<<<<
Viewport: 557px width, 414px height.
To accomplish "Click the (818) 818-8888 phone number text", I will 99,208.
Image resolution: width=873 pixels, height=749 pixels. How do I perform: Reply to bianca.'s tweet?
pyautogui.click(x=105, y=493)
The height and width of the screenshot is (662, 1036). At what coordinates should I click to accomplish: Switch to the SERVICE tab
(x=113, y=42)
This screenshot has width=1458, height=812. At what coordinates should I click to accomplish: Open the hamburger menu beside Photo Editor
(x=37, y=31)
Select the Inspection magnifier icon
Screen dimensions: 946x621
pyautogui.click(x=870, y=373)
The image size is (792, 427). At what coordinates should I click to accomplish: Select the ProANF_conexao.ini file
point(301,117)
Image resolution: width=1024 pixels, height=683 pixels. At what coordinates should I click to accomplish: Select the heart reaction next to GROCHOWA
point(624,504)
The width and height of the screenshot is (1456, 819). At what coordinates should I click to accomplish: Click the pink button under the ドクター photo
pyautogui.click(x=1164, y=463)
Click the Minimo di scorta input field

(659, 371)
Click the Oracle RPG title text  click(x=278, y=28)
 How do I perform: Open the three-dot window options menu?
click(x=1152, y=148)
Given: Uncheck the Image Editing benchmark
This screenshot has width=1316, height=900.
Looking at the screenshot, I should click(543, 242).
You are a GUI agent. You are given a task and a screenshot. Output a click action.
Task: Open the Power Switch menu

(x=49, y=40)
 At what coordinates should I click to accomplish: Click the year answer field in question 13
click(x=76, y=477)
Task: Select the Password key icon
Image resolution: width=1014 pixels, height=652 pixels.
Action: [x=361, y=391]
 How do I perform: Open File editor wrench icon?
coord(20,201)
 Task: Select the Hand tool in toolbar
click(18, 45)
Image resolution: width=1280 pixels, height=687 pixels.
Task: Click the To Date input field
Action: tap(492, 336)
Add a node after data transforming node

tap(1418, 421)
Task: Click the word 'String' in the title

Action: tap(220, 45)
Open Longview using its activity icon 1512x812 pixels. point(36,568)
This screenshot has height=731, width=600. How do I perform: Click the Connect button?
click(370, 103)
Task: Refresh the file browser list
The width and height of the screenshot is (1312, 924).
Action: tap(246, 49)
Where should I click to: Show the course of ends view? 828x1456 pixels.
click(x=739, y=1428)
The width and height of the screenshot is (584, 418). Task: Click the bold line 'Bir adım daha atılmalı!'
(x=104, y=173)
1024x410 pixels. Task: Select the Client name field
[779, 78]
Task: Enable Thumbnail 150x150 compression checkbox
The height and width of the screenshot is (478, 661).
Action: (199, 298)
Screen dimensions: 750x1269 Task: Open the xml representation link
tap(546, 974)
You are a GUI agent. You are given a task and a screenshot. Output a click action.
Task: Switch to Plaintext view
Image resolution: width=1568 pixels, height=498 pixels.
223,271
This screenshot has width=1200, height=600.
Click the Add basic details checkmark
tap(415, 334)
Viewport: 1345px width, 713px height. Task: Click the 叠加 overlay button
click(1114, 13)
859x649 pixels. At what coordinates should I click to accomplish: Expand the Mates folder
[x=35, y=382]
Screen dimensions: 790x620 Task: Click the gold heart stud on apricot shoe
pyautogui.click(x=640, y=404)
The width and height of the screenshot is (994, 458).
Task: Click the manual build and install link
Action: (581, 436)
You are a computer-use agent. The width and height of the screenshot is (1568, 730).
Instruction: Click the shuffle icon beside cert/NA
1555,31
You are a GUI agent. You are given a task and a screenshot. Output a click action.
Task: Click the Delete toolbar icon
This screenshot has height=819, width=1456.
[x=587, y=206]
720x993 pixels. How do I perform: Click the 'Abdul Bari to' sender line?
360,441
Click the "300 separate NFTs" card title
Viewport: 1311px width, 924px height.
>>>>
## GOAL
Please copy every one of the records above, word for word, with nothing left out or changed.

## OUTPUT FOR THIS TASK
Viewport: 557px width, 414px height.
To accomplish "Click the (818) 818-8888 phone number text", I will 99,208.
Image resolution: width=873 pixels, height=749 pixels. How do I perform: Reply to bianca.'s tweet?
pyautogui.click(x=105, y=493)
The height and width of the screenshot is (662, 1036). At what coordinates should I click to accomplish: Switch to the SERVICE tab
(x=113, y=42)
This screenshot has width=1458, height=812. At what coordinates should I click to accomplish: Open the hamburger menu beside Photo Editor
(x=37, y=31)
Select the Inspection magnifier icon
Screen dimensions: 946x621
pyautogui.click(x=870, y=373)
The image size is (792, 427). At what coordinates should I click to accomplish: Select the ProANF_conexao.ini file
point(301,117)
Image resolution: width=1024 pixels, height=683 pixels. At what coordinates should I click to accomplish: Select the heart reaction next to GROCHOWA
point(624,504)
The width and height of the screenshot is (1456, 819). At what coordinates should I click to accomplish: Click the pink button under the ドクター photo
pyautogui.click(x=1164, y=463)
Click the Minimo di scorta input field

(659, 371)
Click the Oracle RPG title text  click(x=278, y=28)
 How do I perform: Open the three-dot window options menu?
click(x=1152, y=148)
Given: Uncheck the Image Editing benchmark
This screenshot has width=1316, height=900.
Looking at the screenshot, I should click(543, 242).
You are a GUI agent. You are given a task and a screenshot. Output a click action.
Task: Open the Power Switch menu

(x=49, y=40)
 At what coordinates should I click to accomplish: Click the year answer field in question 13
click(x=76, y=477)
Task: Select the Password key icon
Image resolution: width=1014 pixels, height=652 pixels.
Action: [x=361, y=391]
 How do I perform: Open File editor wrench icon?
coord(20,201)
 Task: Select the Hand tool in toolbar
click(18, 45)
Image resolution: width=1280 pixels, height=687 pixels.
Task: Click the To Date input field
Action: tap(492, 336)
Add a node after data transforming node

tap(1418, 421)
Task: Click the word 'String' in the title

Action: tap(220, 45)
Open Longview using its activity icon 1512x812 pixels. point(36,568)
This screenshot has height=731, width=600. How do I perform: Click the Connect button?
click(370, 103)
Task: Refresh the file browser list
The width and height of the screenshot is (1312, 924).
Action: tap(246, 49)
Where should I click to: Show the course of ends view? 828x1456 pixels.
click(x=739, y=1428)
The width and height of the screenshot is (584, 418). Task: Click the bold line 'Bir adım daha atılmalı!'
(x=104, y=173)
1024x410 pixels. Task: Select the Client name field
[779, 78]
Task: Enable Thumbnail 150x150 compression checkbox
The height and width of the screenshot is (478, 661).
Action: (199, 298)
Screen dimensions: 750x1269 Task: Open the xml representation link
tap(546, 974)
You are a GUI agent. You are given a task and a screenshot. Output a click action.
Task: Switch to Plaintext view
Image resolution: width=1568 pixels, height=498 pixels.
223,271
This screenshot has width=1200, height=600.
Click the Add basic details checkmark
tap(415, 334)
Viewport: 1345px width, 713px height. Task: Click the 叠加 overlay button
click(1114, 13)
859x649 pixels. At what coordinates should I click to accomplish: Expand the Mates folder
[x=35, y=382]
Screen dimensions: 790x620 Task: Click the gold heart stud on apricot shoe
pyautogui.click(x=640, y=404)
The width and height of the screenshot is (994, 458).
Task: Click the manual build and install link
Action: (581, 436)
You are a computer-use agent. The width and height of the screenshot is (1568, 730).
Instruction: Click the shuffle icon beside cert/NA
1555,31
You are a GUI agent. You are given a task and a screenshot. Output a click action.
Task: Click the Delete toolbar icon
This screenshot has height=819, width=1456.
[x=587, y=206]
720x993 pixels. How do I perform: Click the 'Abdul Bari to' sender line?
360,441
Click the "300 separate NFTs" card title
Viewport: 1311px width, 924px height.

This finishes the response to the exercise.